69 Love Songs, The Magnetic Fields' three-volume concept album released in 1999, is the rare musical experiment gone so horribly right that it nearly completely disintegrates anything else released by the artist, before or after. Even the annoying genre interludes like "Experimental Music Love" or "Punk Love" had such a winning sense of purpose they were hard to hate. And the real tunes, well, they were the stunners that a tour de force of love songs damn well better promise. Find me a man not bowled to tears by "The Book of Love" or sweetened to cheering by "The Night You Can't Remember" and I'll buy the fucking liar a hearing aid.
So in the wake of 69 Love Songs we in criticland understandably get a bit crabby dissecting Stephin Merritt's follow-ups. i: too egotistical! Look, i was great up until that wrenching second half. "In an Operetta," oof. I'm willing to soften up for the new Distortion on the charge that it's not 69 Love Songs. It's not even a concept record; the title's there to tell you of its recording process and not much else. There's no distortion in Merritt's shallow hatred of the title annoyance in "California Girls," or his ultimate decision to weigh the pros and cons, sober and shitfaced, in "Too Drunk to Dream." The music may be drowned to the hums in static worthy of Kevin Drumm, but the sentiments are wry and plainspoken as ever.
Love is still encountered, as always, but even more monosyllabically than usually befits a wunderkind of deadpan's métier. "Three-Way"'s whole lyric is the title. The track brings you no closer to having one yourself, or even concluding that Merritt is indulging in ménage à trois, but it captures a warped jolliness nonetheless. "Old Fools" is hardly more than a long, beautiful sigh that "old rules take the backseat to new romancing," but it's still beautiful. He might not have another 69 left in him, but the man still knows a thing or two about love, even if it's passed him and his feedbacking fuzzboxes by.

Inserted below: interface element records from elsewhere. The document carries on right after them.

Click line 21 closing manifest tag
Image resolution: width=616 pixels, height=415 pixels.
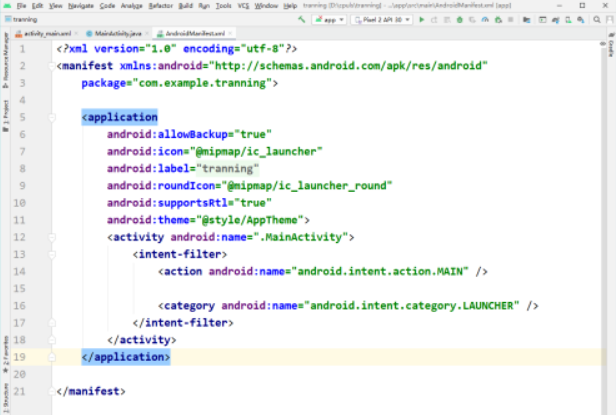click(90, 391)
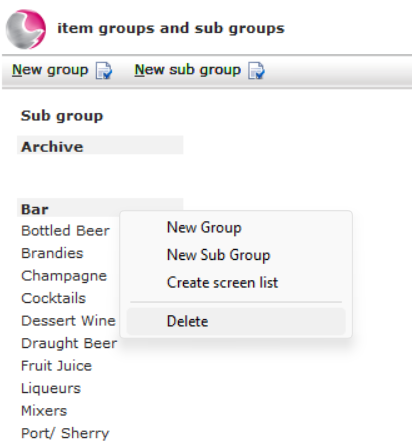Select the Bottled Beer sub group
The image size is (412, 447).
(x=65, y=231)
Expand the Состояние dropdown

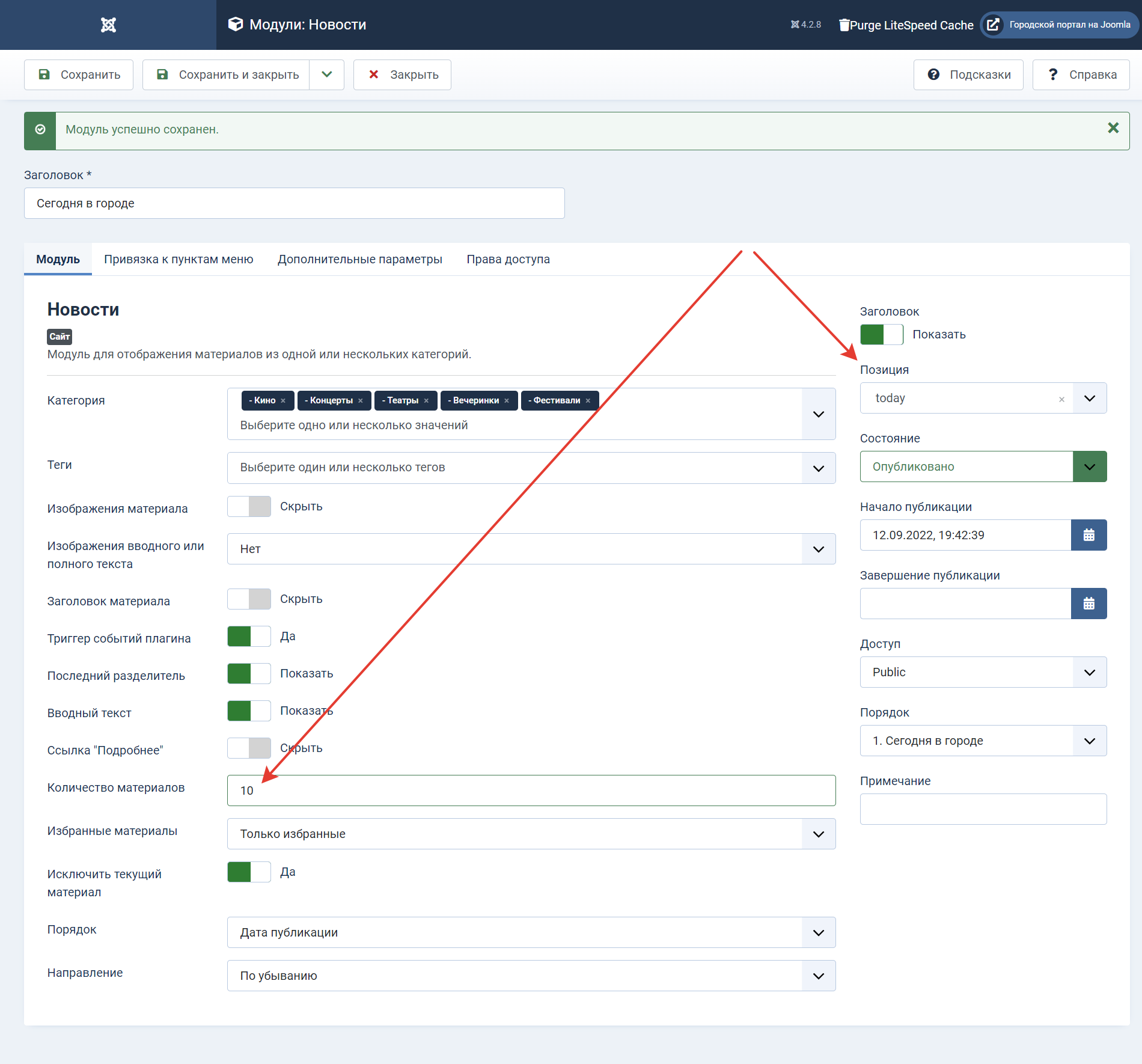point(1089,466)
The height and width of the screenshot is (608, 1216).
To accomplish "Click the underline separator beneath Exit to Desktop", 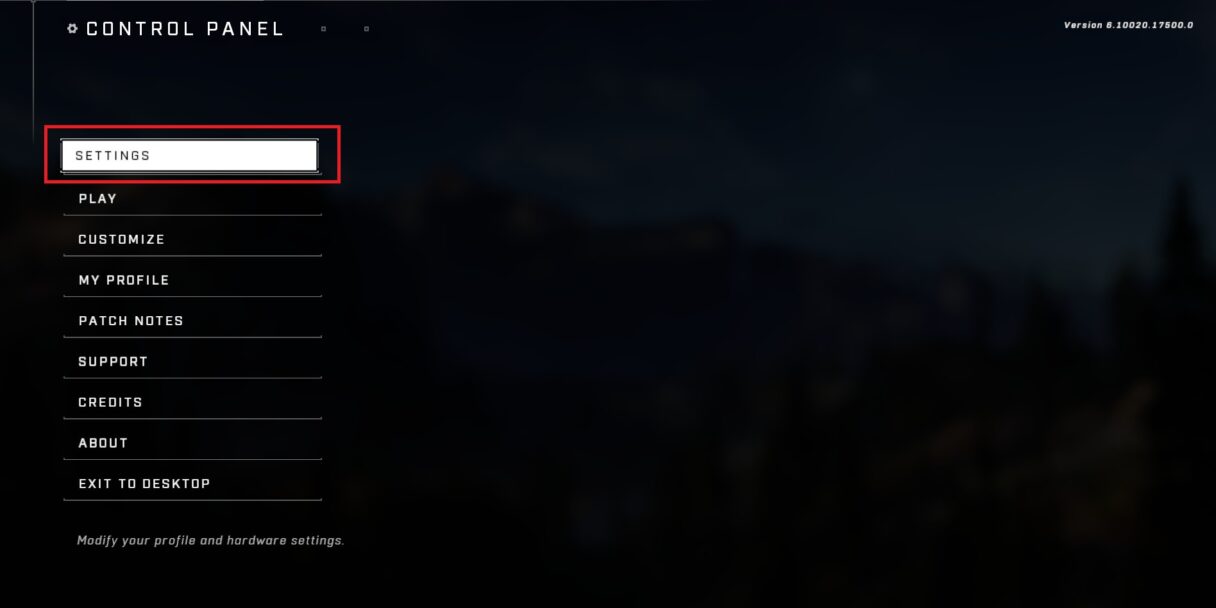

Distortion is really a triumph of the evening-out. Nothing reaches out and kisses (or kisses off, for that matter) like "I Thought You Were My Boyfriend" or "I Don't Believe You," but not a one approaches a foot of the unlistenable nadir of the solo Showtunes. What's important is that even as tempos slow to a crawl on "Mr. Mistletoe," the return to melody every which way is worth the gush. Tunes like "Xavier Says" seem more forgettable than they are, buried under all that crafty studio mud, until they return like a boomerang in the sandwich line or something. Just try and make "Drive On, Driver" blink in this regard. Likewise, if "Too Drunk to Dream" doesn't do it on first listen, get yourself too fried to cry and try it dancing. It's a blessing, shitfaced or not.